In other words, who here among us will invent the next Chicken McNugget?
For years, scientists have worked to develop technologies to grow tissue cultures that could be consumed like meat without the expense of land or feed and the disease potential of real meat. In theory, once grown, this tissue could be shaped and given texture with the kinds of additives and structural agents that are used to give products such as soy burgers a more meaty texture.

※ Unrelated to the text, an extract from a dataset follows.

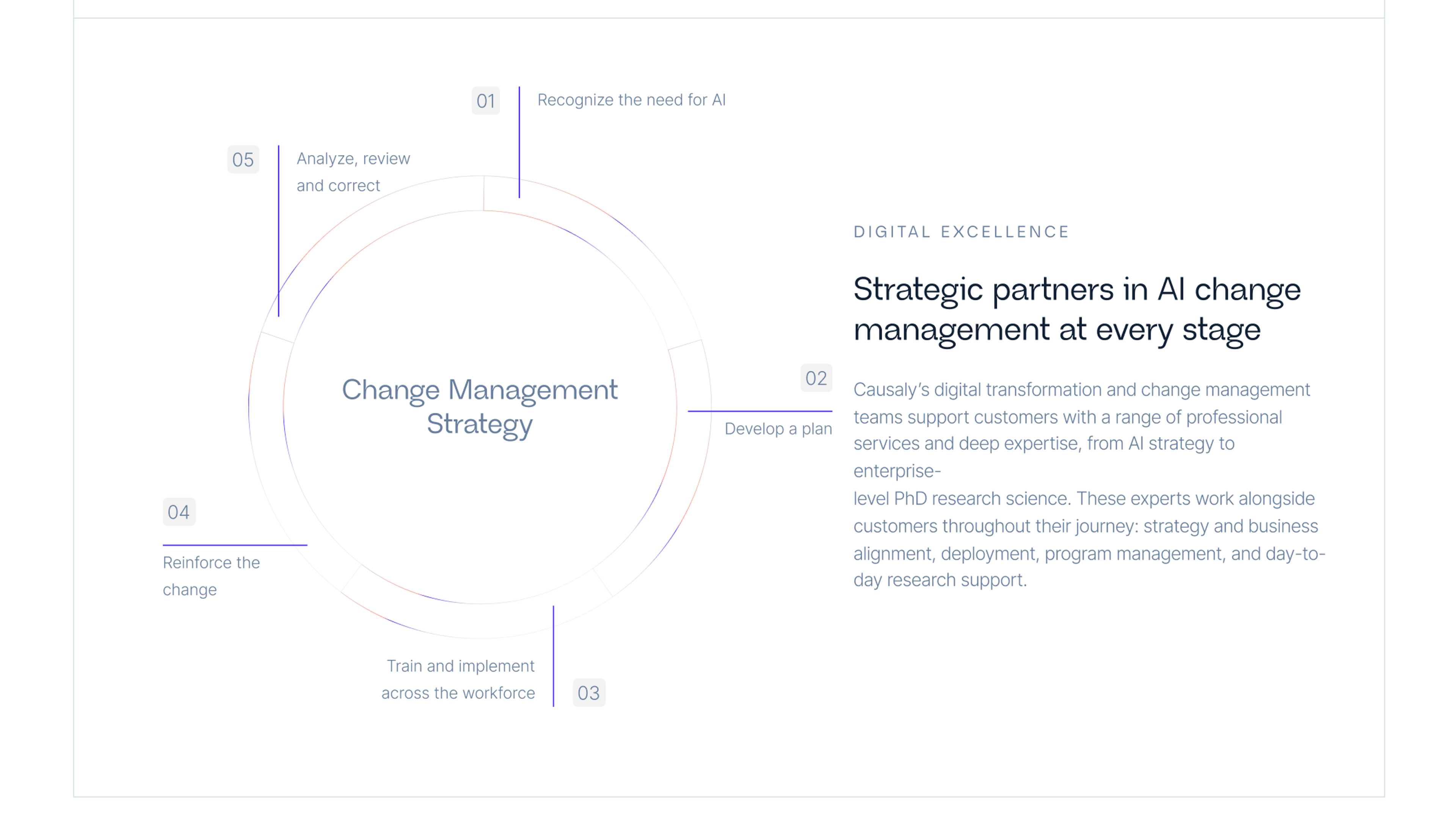Click the 01 step number badge
Viewport: 1456px width, 819px height.
tap(485, 100)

"Because meat substitutes are produced under controlled conditions impossible to maintain in traditional animal farms, they can be safer, more nutritious, less polluting and more humane than conventional meat,” says New Harvest, a nonprofit organization formed to promote the field.
However, not everyone is thrilled with the idea of a contest to find a new non-meat meat product PETA co-founder Ingrid Newkirk said the decision to sponsor a prize caused "a near civil war in our office," since so many PETA members are repulsed by the thought of eating animal tissue, even if no animals are killed.
"My main concern is, as the largest animal rights organization in the world, it's our job to introduce the philosophy and hammer it home that animals are not ours to eat," countered Lisa Lange, a vice president of the organization. "I would be much more comfortable promoting eating roadkill."